Personally, I think that Henry must have been a fan of the 1944 film “Gaslight”.  In that movie Gregory (Charles Boyer) attempted to drive his wife Paula (Ingrid Bergman) mad. It didn’t work in the movie, and it wouldn’t work for Dr. Grant either.

In a vote of no confidence Antoinette consulted another psychiatrist who told her that she was fine, except for the stress caused by her failing marriage.

By September of 1955 the Grant’s divorce proceedings had heated up. Antoinette testified that her husband frequently called her a psychopath. According to Antoinette many of the couple’s quarrels were over money. Even though their combined incomes were more than $1000 a month, Henry permitted her a weekly allowance of only $70. With that measly sum she was supposed to run the household, including the wages of a twice-a-week maid.

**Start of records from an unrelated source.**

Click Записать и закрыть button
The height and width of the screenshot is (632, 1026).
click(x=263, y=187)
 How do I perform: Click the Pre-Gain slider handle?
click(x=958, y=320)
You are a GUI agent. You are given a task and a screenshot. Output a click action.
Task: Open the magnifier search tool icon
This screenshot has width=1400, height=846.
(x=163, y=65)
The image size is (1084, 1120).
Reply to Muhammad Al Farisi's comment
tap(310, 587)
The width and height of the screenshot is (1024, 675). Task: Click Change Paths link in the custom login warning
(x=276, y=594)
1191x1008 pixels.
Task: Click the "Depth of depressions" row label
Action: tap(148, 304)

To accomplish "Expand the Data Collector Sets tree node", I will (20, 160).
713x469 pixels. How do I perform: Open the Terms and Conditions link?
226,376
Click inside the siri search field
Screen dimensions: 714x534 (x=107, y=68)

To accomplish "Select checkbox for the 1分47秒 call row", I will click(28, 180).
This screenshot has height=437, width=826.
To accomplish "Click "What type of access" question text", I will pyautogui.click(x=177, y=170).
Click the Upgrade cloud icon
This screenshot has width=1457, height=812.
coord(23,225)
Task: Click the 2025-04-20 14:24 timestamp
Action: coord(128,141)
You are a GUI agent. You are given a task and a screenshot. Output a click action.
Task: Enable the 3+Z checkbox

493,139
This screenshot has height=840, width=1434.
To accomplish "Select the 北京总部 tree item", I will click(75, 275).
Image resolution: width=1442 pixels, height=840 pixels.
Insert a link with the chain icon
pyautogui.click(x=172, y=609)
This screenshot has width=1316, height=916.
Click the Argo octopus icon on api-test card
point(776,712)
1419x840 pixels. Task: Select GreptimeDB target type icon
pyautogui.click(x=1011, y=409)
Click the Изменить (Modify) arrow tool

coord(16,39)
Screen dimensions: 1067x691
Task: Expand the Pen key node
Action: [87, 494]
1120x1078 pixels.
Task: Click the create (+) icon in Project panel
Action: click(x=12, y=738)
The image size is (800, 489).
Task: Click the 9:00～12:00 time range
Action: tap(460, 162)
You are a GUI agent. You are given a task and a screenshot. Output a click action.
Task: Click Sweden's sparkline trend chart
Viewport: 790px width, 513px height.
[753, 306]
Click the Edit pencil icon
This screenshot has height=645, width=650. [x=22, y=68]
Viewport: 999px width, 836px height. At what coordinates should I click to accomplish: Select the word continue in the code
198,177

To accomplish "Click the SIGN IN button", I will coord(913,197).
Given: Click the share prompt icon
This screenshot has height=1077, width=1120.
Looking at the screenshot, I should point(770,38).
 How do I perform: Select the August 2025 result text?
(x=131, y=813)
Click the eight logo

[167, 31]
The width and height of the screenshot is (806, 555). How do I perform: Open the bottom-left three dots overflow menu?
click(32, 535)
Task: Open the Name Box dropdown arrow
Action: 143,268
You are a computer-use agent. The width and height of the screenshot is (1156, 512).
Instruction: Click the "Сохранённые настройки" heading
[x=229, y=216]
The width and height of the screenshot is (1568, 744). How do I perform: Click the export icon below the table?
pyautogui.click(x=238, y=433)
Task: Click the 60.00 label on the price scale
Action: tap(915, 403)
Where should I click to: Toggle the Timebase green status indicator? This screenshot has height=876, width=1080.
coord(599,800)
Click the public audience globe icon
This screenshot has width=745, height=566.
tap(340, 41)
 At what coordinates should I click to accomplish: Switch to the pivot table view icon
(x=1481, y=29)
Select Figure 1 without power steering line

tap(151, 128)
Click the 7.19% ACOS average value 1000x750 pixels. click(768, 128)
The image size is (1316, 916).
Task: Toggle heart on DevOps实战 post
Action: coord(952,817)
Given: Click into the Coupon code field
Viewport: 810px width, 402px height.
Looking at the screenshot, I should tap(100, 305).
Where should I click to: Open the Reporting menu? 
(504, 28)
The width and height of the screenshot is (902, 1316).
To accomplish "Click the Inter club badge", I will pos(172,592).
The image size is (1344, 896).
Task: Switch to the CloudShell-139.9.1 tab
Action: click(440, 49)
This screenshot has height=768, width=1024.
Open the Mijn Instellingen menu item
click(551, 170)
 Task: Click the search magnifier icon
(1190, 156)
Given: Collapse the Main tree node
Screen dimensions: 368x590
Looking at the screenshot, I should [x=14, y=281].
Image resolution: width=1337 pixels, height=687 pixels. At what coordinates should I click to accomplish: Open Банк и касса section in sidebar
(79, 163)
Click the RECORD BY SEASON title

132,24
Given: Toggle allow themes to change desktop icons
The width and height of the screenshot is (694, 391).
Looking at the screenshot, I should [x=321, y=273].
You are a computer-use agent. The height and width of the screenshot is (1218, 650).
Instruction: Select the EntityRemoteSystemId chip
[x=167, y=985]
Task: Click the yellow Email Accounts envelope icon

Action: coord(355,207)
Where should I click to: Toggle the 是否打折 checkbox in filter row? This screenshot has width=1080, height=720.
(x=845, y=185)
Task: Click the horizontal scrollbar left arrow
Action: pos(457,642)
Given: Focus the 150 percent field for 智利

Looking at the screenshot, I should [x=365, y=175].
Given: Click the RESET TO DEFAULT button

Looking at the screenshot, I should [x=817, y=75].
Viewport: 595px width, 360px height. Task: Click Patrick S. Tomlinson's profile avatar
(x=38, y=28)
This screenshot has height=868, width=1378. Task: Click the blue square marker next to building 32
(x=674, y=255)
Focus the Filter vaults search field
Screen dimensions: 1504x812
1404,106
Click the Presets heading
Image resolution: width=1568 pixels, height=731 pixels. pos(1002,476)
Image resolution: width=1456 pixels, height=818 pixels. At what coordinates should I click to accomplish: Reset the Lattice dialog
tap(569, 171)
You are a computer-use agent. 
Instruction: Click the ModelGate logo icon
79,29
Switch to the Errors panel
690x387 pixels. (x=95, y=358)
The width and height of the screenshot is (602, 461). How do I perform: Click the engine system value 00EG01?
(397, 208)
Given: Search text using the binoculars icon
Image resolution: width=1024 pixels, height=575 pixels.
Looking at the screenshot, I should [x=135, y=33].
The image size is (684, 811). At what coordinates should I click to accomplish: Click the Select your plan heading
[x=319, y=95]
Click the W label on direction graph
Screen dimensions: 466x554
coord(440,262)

Henry responded to his wife’s pleas for more money by calling her irresponsible and then beating her. When Antoinette couldn’t, or wouldn’t, iron one of Henry’s shirts on demand he crushed a lit cigarette out on her neck. 

Hmm.  Sounds to me like Henry was the crazy one in the family. Physician, heal thyself!

Ultimately, Antoinette walked away with the house in Bel Air, a car, $70 a month in child support, and retained a trust fund which would pay her $6,000 per year.

As far as I’m concerned, Henry did much better than he deserved to – he got $16,000 in cash and a car.

Another marriage destroyed by that evil home wrecker, liptstick!



In the previous story from 1930, Mrs. Mildred J. Arnold discovered her husband’s infidelity by recognizing that a lipstick on her dressing table wasn’t her shade.

Twenty-seven years later lipstick traces were again the cause of a divorce. This time the woman was twenty-five year old Darla Hood (of “Our Gang” fame). 

If you’ve never seen any of the Our Gang shorts, shame on you — they are wonderful.  Darla played the neighborhood femme fatale (at four years old!). Here’s Darla stealing the hearts of the local boys. Who can blame them for being smitten. She’s adorable!

During the divorce hearing Darla revealed that her husband, thirty-threee year old insurance salesman Robert W. Decker, would often arrive home in the wee hours of the morning drunk and with lipstick smeared on his clothing.

Darla told Superior Judge Frederick F. Houser that one morning she “…got up and found him in the kitchen washing his shirt.” According to Robert he was trying to remove some red ink that he’d spilled on himself. Darla didn’t buy a word of his lame tale, and told him that  she was sick and tired of spending her evenings at home alone.  Robert’s response to Darla was that whatever he was doing was none of her business, then he shoved her to the floor.

The final showdown between the couple came after Robert had stayed out all night and Darla was unable to reach him by telephone. She was on a trip to San Francisco to promote one of her records, and she  and was frantic when she couldn’t locate her missing spouse. Darla testified that when she finally caught up with him,  “he asked me if I wanted a divorce, and I said I did. He said swell, go get it.”

Darla let Judge Houser know that she didn’t want any alimony. She explained that she was accustomed to taking care of herself — all she wanted was to be out of the marriage. Her decree was granted.

Oh, and the name of the song she was promoting — “Just Wanna Be Free”.


Ladies, if you think your man is cheating on you forget the GPS, and don’t hire a private investigator — check his clothes for lipstick smears. If the color on his shirt doesn’t match anything in your cosmetics case, you’ve got a problem. For instance, one of my favorite shades of lipstick is Twig by MAC. If my husband came home with traces of a screaming red lipstick on his collar he’d better be prepared with a darned good story.

Mrs. Mildred J. Arnold’s husband was tacky enough to entertain his blonde on the side in his wife’s very own boudoir! No wonder she was peeved.  Add his infidelity to the occasional beatings he administered to Mildred, and the fact that he frequently went to dances on his own and it’s no wonder Mrs. A. sued for a divorce.